Ch. 11

7 0 0
                                    

"Cewek itu kelihatannya benar-benar terpikat sama Ryan." kata Natasha terdengar khawatir. "Dia cantik, kaya, pintar dan anak kota. Tapi Ryan tidak mungkin menyukai seseorang hanya karena alasan seperti itu kan?"

"Nat, lo harus tenang." Adit mengingatkan. "Ryan sendiri yang bilang ke kita kalau dia hanya ingin menemani Aurel sesaat hingga tuh cewek nggak lagi takut."

Natasha menghela nafas panjang. "Takut darimana coba? Dia bahkan kelihatan dingin sama siapapun. Sombong dan dingin. Aku bener-bener nggak suka cewek macam dia."

"Iya, gue juga nggak ngerti alasan Ryan." Kemudian Adit teringat kejadian di kamar mandi saat Aurel berteriak histeris—ketakutan. "Atau mungkin memang perlu." ucapnya pelan.

Natasha langsung menatapnya tajam. "Dit, lo belain cewek itu?"

"Nggak sih, Nat—tapi lihat keadaan dia pas di kamar mandi dia kelihatan—"

"Bukan salah aku!" Natasha langsung membela dirinya sendiri.

"I know. Dia hanya kelihatan ketakutan—"

"Lo bisa mempercayai gue tapi kenapa Ryan nggak Dit?" potong Natasha lagi, tak peduli dengan pendapat Adit.

"Menurut gue bukannya Ryan nggak percaya, dia hanya berusaha membuat Aurel nyaman. Lo sabar aja dulu ya, Nat. Ryan pasti kembali ke elo, kok."

Natasha mengangguk. "Gue suka Ryan, Dit. Suka banget."

Adit tersenyum tipis. "Aku tahu." Kemudian ia berpikir kalau keadaan ini sebenarnya tidak sesederhana yang ia pikirkan.

*****

Ryan Pratama: Sedang apa, Rel?

Aurel menerima pesan Ryan saat dirinya sedang duduk di kursi belajar membaca buku kesukaannya—Universe. Dia segera membalas pesan itu.

Aurel: Lagi duduk aja. Kenapa?

Ryan Pratama: Aku di depan pintu. Boleh kamu buka?

Begitu membaca pesan itu, Aurel segera berdiri dari kursi dan keluar kamar dengan berlari dan tersenyum lebar. Manda yang sedang di depan kulkas melihatnya dan berkata. "Pasti ada Ryan, ya."
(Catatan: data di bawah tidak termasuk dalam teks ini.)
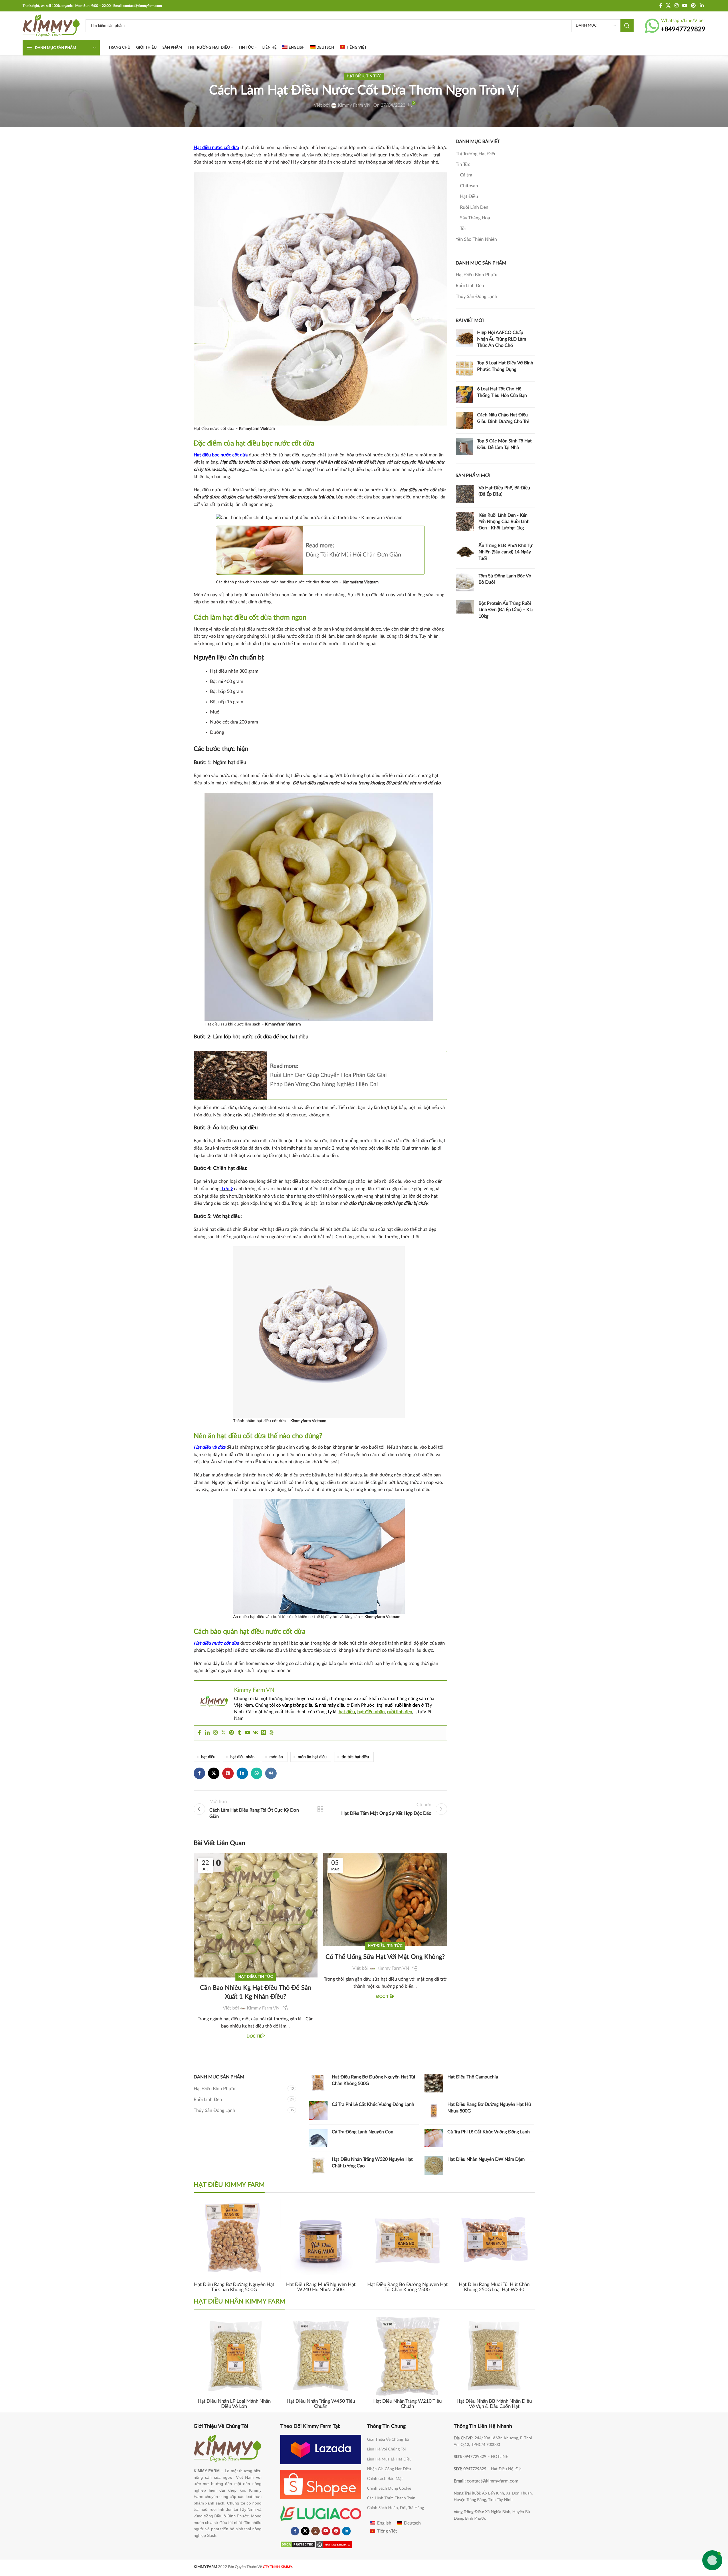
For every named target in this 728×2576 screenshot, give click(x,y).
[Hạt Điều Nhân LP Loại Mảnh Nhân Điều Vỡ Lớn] (234, 2355)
Aurel mengangguk seperti anak kecil. Ia sangat menyukai perasaan ini. Excited. Apa pernah selama di Jakarta ia benar-benar excited pada sesuatu? Dulu ia tidak pernah benar-benar punya harapan atau mengharapkan sesuatu karena takut tidak terkabul. Papa mengarahkan hidupnya. Bahkan dengan dirinya yang selalu menurut, Papa hampir selalu memukulnya. Aurel pernah berharap akan ada seseorang yang akan menolongnya—tapi tentu saja tidak ada yang berani menolongnya. Pembantu di rumah? Mereka takut pada Papa. Sedangkan orang luar? Tidak ada yang tahu watak Papa yang sebenarnya—keberingasannya. Sejak itu Aurel tidak lagi punya harapan—atau menginginkan sesuatu dalam hidupnya.

Tapi sejak bersama Ryan—ia kembali merasakan harapan itu—ia seperti tertarik menjadi anak kecil lagi.

"Hai." sapa Aurel begitu membuka pintu.

Ryan berdiri, tersenyum lebar sambil memamerkan bingkisan plastik putih. "Aku bawa makanan."

Aurel membuka pintu lebih lebar—memberi Ryan jalan masuk. Malam ini Ryan menggunakan kaos putih yang terlihat agak longgar dan celana jins biru yang sepertinya sering sekali dipakai—tapi malam ini Aurel baru benar-benar menyadarinya. Ryan terlihat tampan dengan tampilannya saat ini.

Apa Ryan selalu terlihat seperti ini?

"Hai, Man." sapa Ryan begitu melihat Manda minum jus jeruk.